■ **Task**:
Locate the string "computer" in the records below. Copy every line where it occurs.

■ **Given records**:
+++

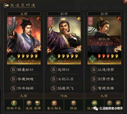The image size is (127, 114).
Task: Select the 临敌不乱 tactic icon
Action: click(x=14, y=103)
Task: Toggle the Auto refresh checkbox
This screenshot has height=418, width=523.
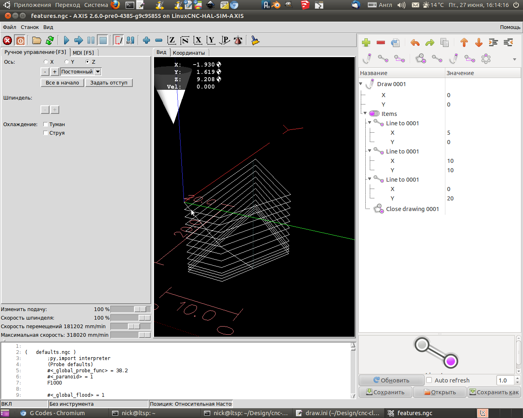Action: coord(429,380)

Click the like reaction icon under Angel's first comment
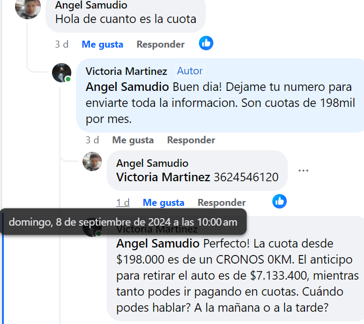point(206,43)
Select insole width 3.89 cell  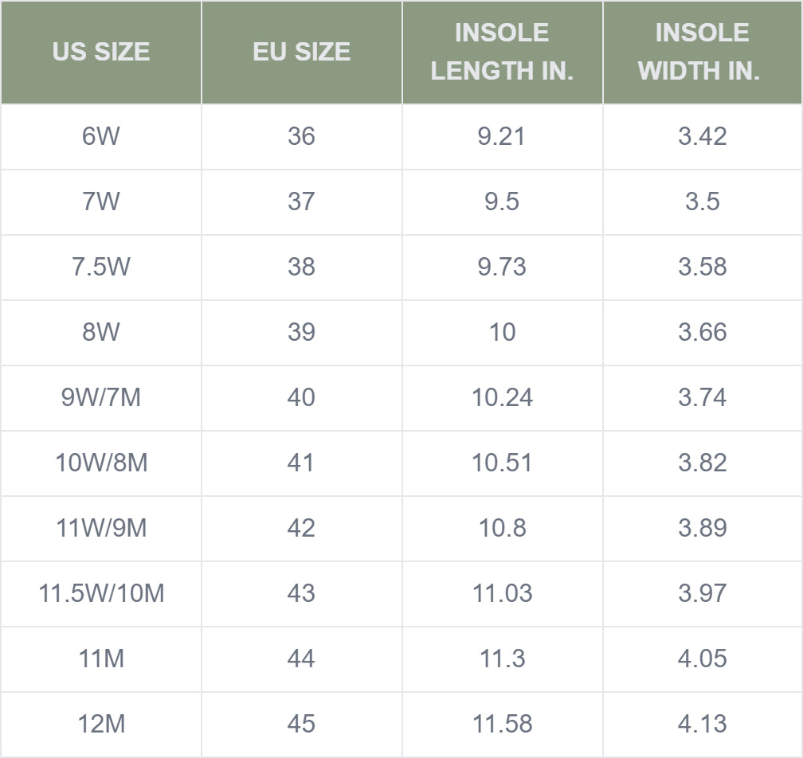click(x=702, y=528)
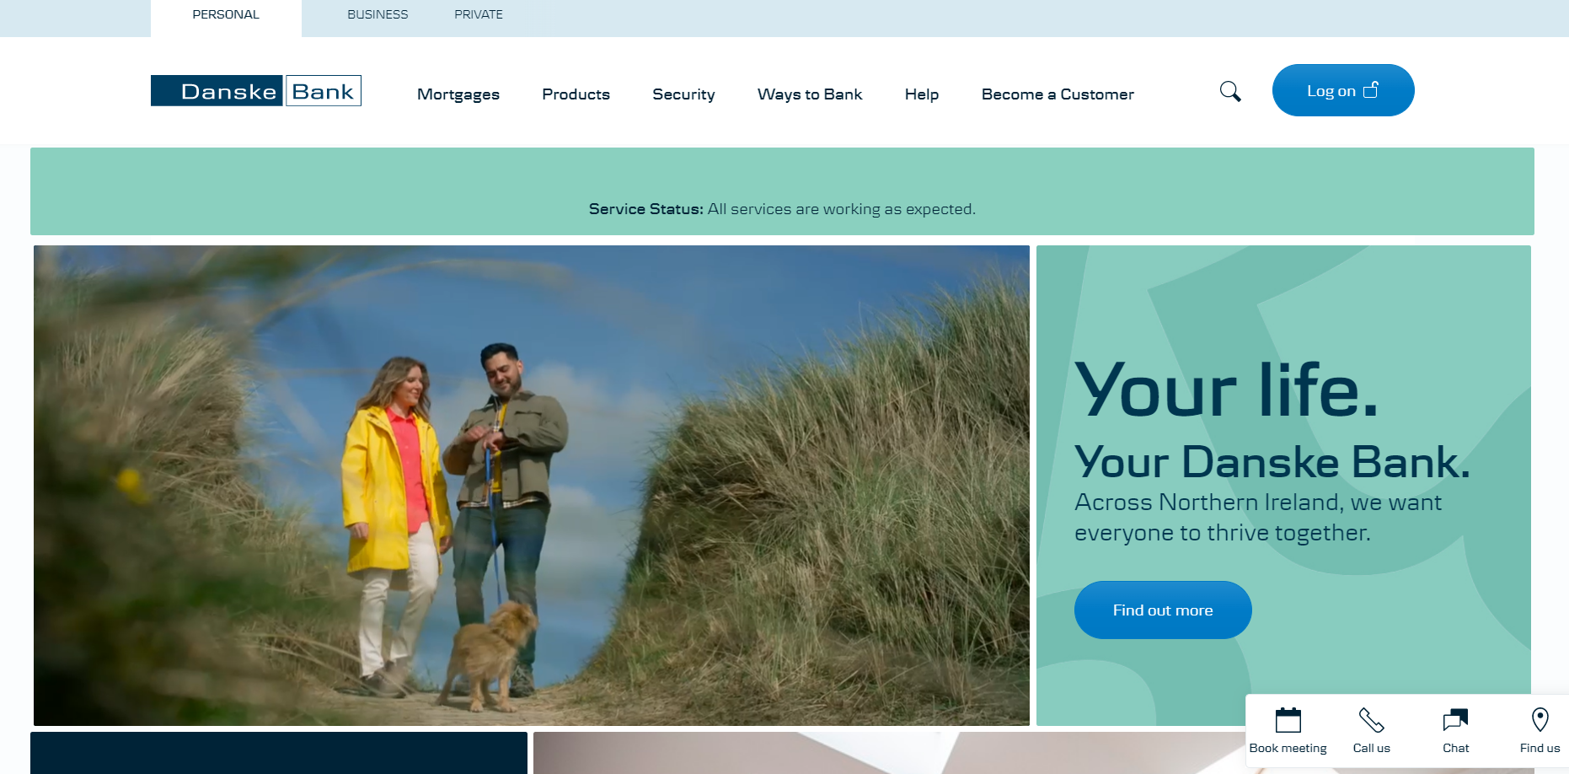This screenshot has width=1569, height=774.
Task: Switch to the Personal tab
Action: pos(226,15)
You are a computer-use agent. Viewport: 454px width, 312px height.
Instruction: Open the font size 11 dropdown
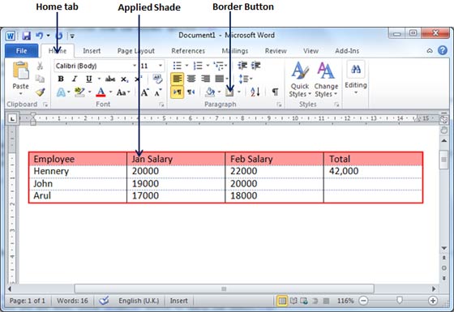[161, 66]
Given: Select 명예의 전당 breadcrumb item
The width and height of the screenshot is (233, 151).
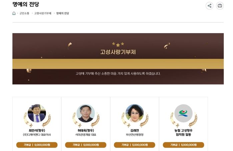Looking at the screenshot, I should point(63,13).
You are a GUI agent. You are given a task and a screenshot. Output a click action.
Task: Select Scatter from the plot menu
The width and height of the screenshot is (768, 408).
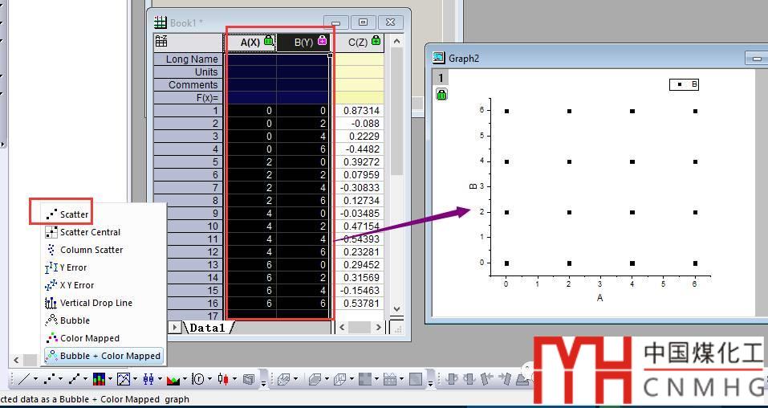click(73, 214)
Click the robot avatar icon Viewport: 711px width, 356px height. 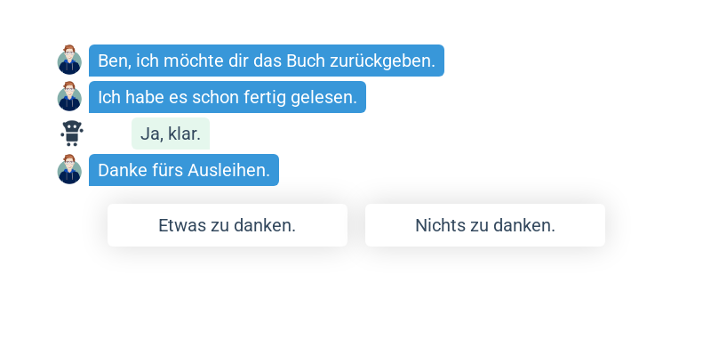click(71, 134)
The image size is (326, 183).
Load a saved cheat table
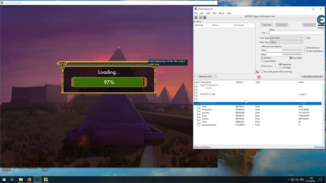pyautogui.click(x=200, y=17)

+++

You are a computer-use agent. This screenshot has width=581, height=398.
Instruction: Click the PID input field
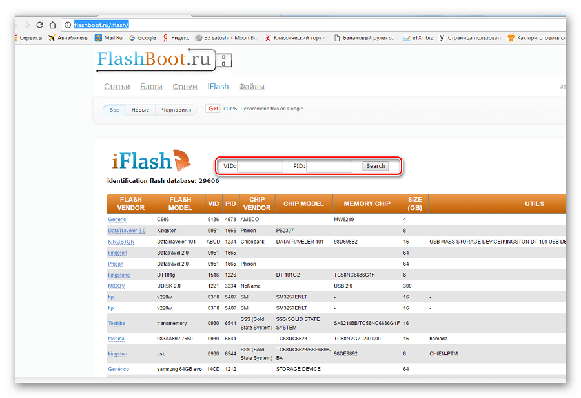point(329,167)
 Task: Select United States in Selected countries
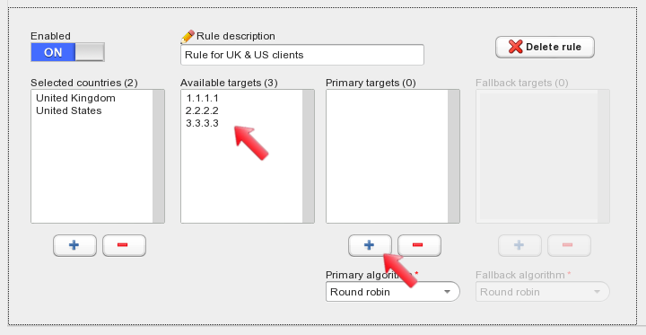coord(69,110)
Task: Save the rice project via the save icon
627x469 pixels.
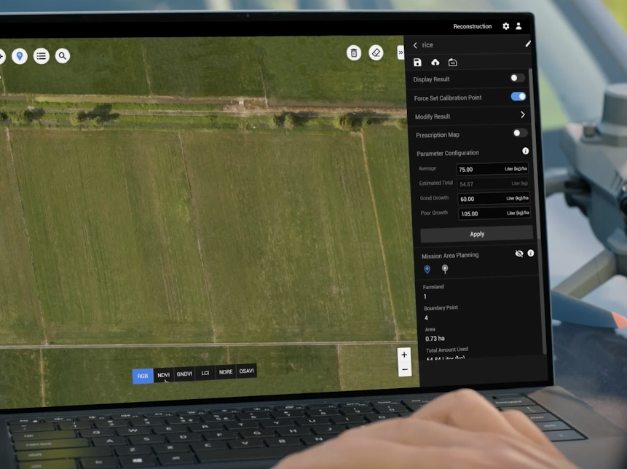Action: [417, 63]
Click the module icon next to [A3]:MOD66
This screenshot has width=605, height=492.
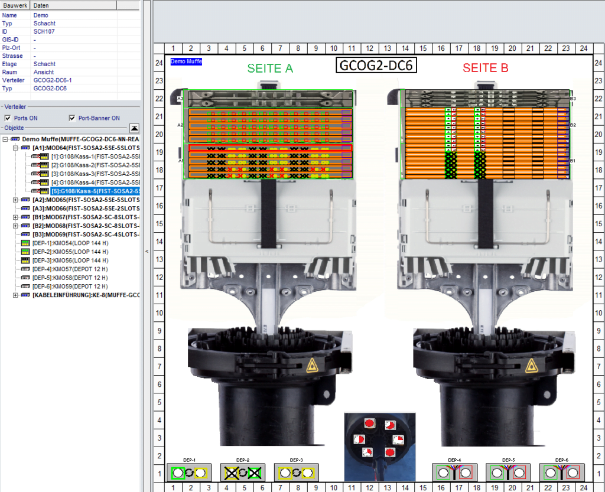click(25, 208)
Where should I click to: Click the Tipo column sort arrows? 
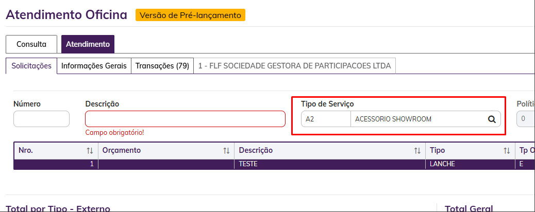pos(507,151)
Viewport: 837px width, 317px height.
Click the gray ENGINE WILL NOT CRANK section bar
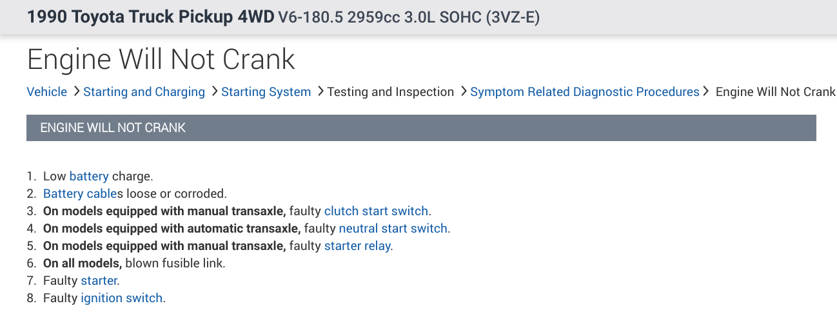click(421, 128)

+++

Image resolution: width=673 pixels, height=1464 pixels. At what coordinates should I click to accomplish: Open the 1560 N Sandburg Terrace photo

+++

■ **Solution to this exercise**:
You are a computer-use agent. Viewport: 454px width, 312px height.
You are a computer-use agent. This screenshot has width=581, height=398.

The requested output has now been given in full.